The complex relationship between carbon emissions and government corruption
Yue-Jun Zhang, Yan-Lin Jin, Julien Chevallier, Bo Shen, “The effect of corruption on carbon dioxide emissions in APEC countries: A panel quantile regression analysis,” Technological Forecasting and Social Change, Volume 112, November 2016, Pages 220-227, ISSN 0040-1625, . DOI: 10.1016/j.techfore.2016.05.027.
Over the past few decades, extreme weather events have imposed disastrous socio-economic impacts on human society, leaving little room for inaction towards climate change. Governments can no longer turn a blind eye to regulating carbon dioxide (CO2) emissions – the principal culprit behind human-caused climate change.
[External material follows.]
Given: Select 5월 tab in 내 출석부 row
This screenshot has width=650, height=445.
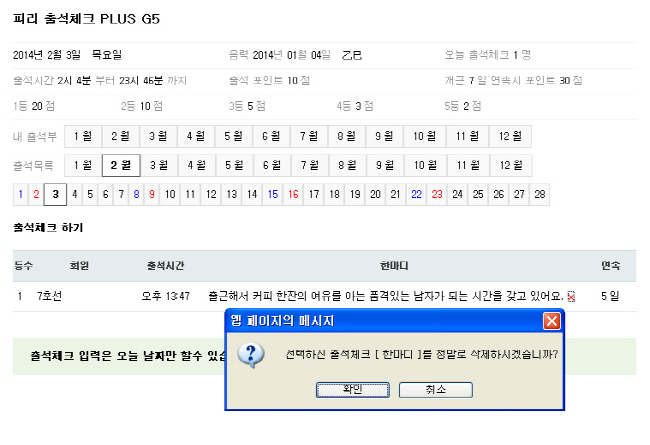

Yet, to successfully implement regulations, governments need to control corruption. For 21 countries around the Pacific rim, collectively known as the Asia-Pacific Economic Cooperation (APEC), corruption and climate change stand in their way of sustainable economic growth. While recent studies have begun to examine the relationship between corruption and CO2 emissions, few focus on data specific to APEC countries.
In a study published in Technological Forecasting & Social Change, Yue-Jun Zhang from Hunan University, China and his team made the first attempt to understand the effect of corruption on CO2 emissions in APEC countries. The authors compiled data from 19 APEC countries from 1992 to 2012. They analyzed them in a panel data model, tailored to studying observations of multiple phenomena over time.
The researchers studied two effects of corruption on CO2 emissions: direct and indirect. Corruption can directly affect a country’s CO2 emissions. For example, embezzlement and bribery may erode public funding for environmental programs and leave fewer checks on carbon dioxide emissions. Indirectly, corruption renders an economy less efficient, causing more damage to the environment.
Based on Zhang and his team’s analysis, corruption has varying impacts on CO2 emissions across APEC countries. Corruption significantly affects countries that emit less CO2, such as Philippines and Peru, while it has little effect on countries with higher emissions, such as the U.S. and Australia. The researchers attributed these varied results to economic growth.
Imagine an underdeveloped country such as Vietnam. Corruption exists and directly undermines laws that regulate CO2 emissions. As the country becomes more developed to resemble countries such as China, rapid economic growth and a yet to mature legal system exacerbate both corruption and CO2 emissions. When the country reaches an advanced stage of development like Singapore, its environmental policies and regulations become more effective. Thus, corruption wanes and CO2 emissions slow down.
How much corruption impacts an APEC country’s CO2 emissions depends on its economic strength, measured in GDP per capita. A poorer country experiences a direct tie between corruption and CO2 emissions. For countries that are more developed, corruption impacts CO2 emissions indirectly rather than directly. Levels of corruption appear to peak when countries reach a certain economic strength and decline when economies develop further. Thus, the direct connection between CO2 emissions and corruption weakens while the indirect connection strengthens as a country’s economy grows.
The results do not indicate that more corruption leads to more CO2 emissions. But they do imply a more direct relationship between the two. The nature of the relationship, direct or indirect, depends on the economy. APEC countries at different stages of economic growth see corruption affect their emissions differently.
This study paints the relationship between corruption and CO2 emissions with a broad brush. Corruption varies across industries the same way CO2 emissions do. How corruption operates differently in industry-specific activities and how that then drives changes in emissions deserves a more in-depth examination.